Provided material:
********
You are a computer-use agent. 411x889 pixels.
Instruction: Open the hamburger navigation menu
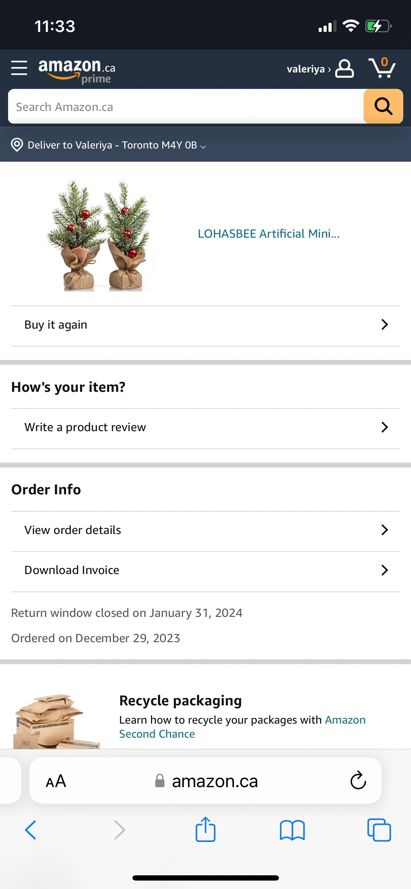pos(19,68)
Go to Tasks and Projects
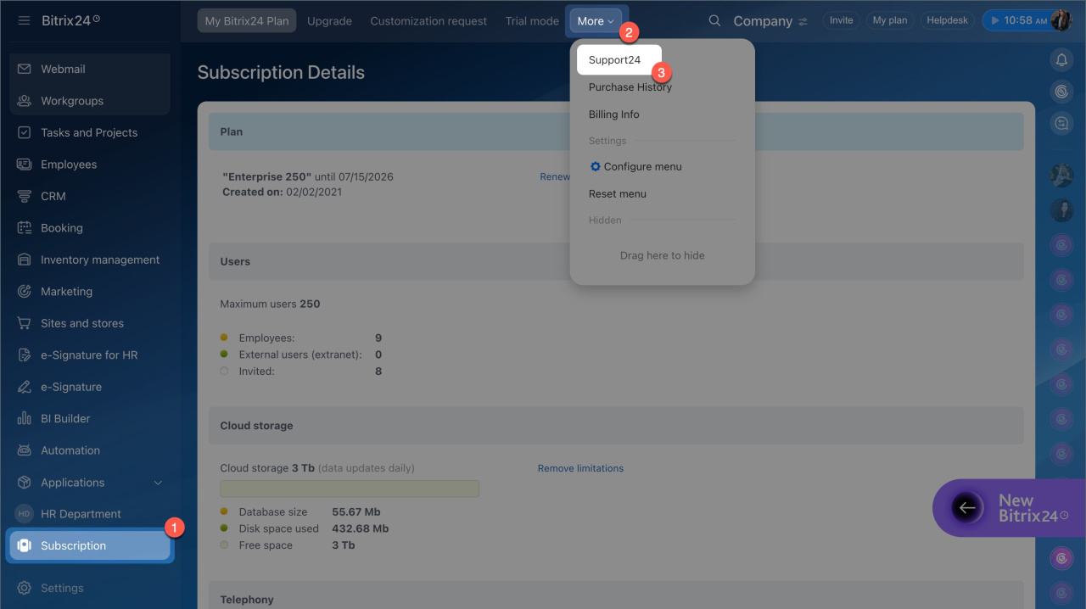The height and width of the screenshot is (609, 1086). [88, 132]
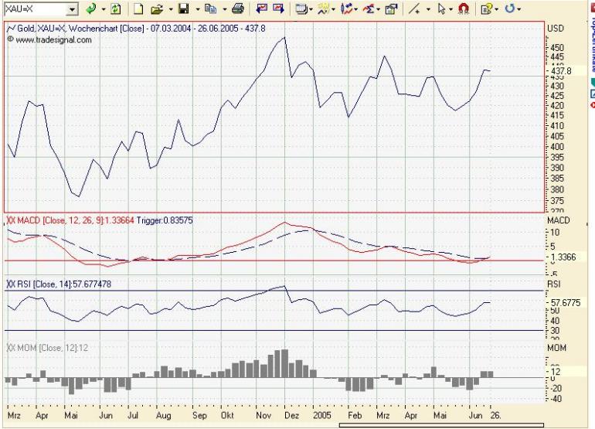
Task: Go to previous chart with left arrow
Action: click(261, 9)
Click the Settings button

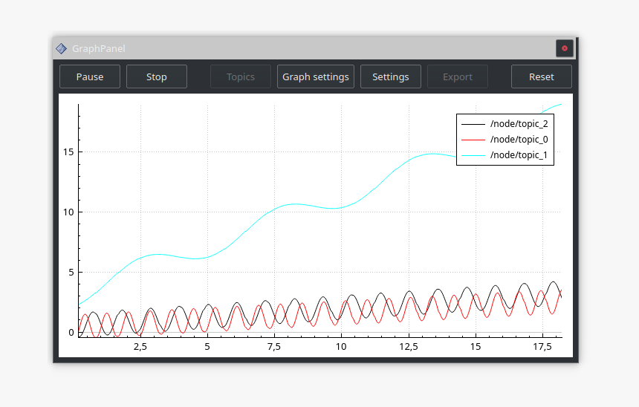(390, 76)
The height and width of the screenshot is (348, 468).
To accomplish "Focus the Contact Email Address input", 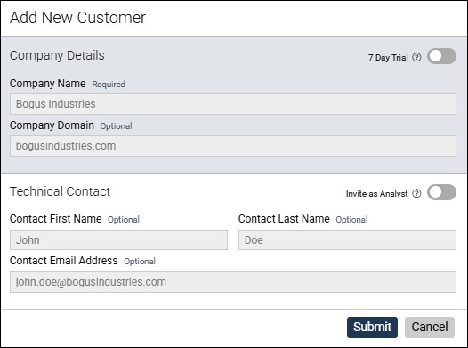I will coord(233,282).
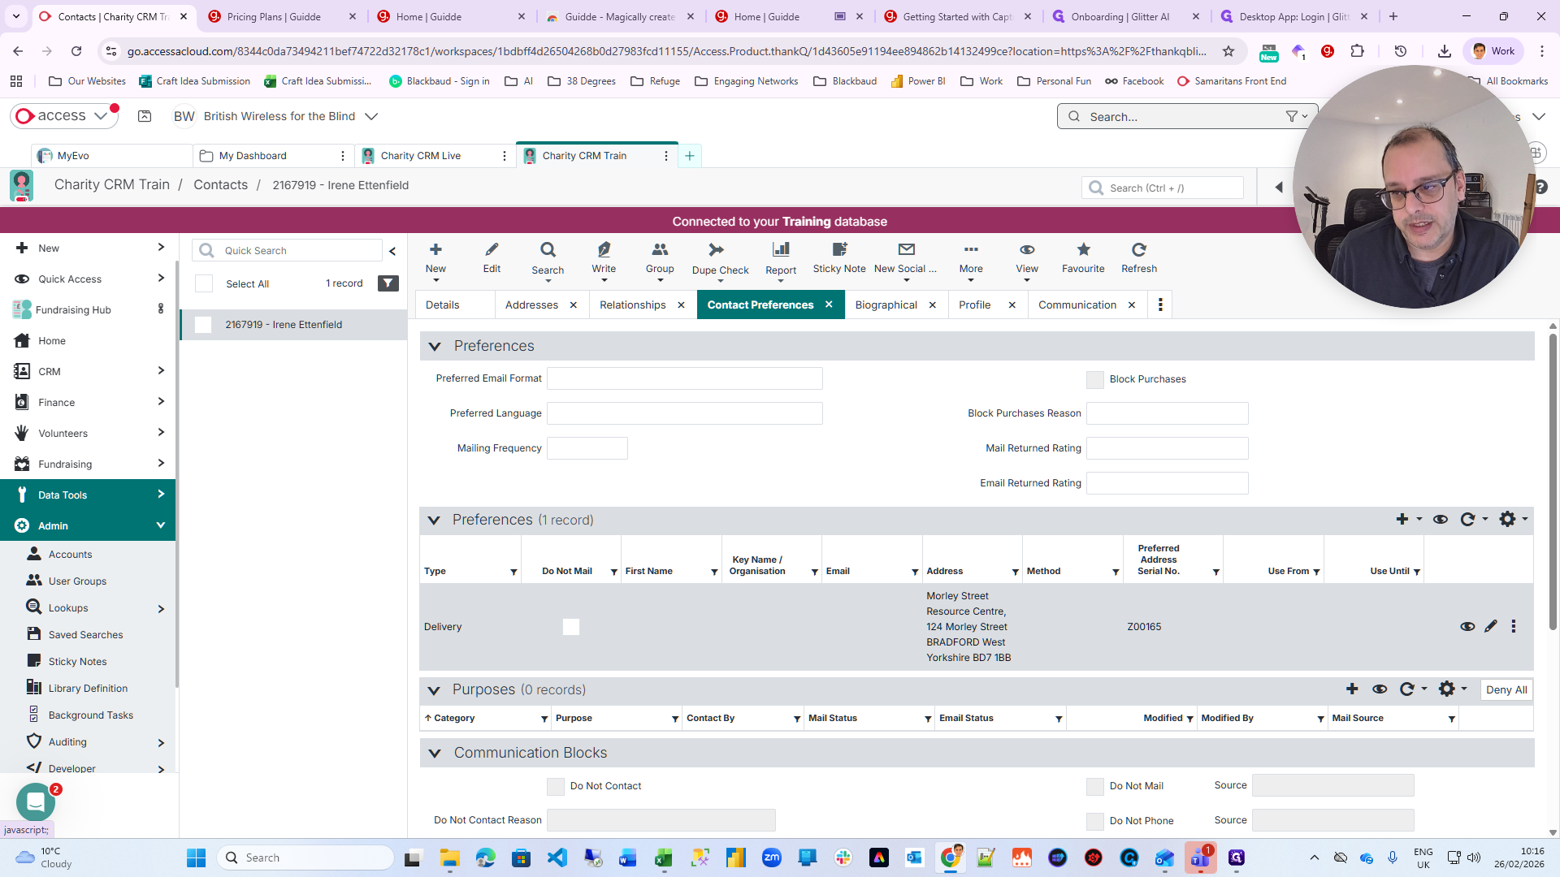Open Saved Searches in Admin menu

[85, 634]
********
Problem details:
Starting at the beginning of the material and ending at the line that contains "Action: click(261, 9)", swap "hamburger" for "main" and write those lines out again with everything else unchanged. Leave the pictures out of your answer.

Completed task:
You are a computer-use agent. 411x889 pixels.
Instruction: Open the main navigation menu
pos(19,68)
Go to Tasks and Projects
The height and width of the screenshot is (609, 1086). [88, 132]
Task: Go to previous chart with left arrow
Action: click(261, 9)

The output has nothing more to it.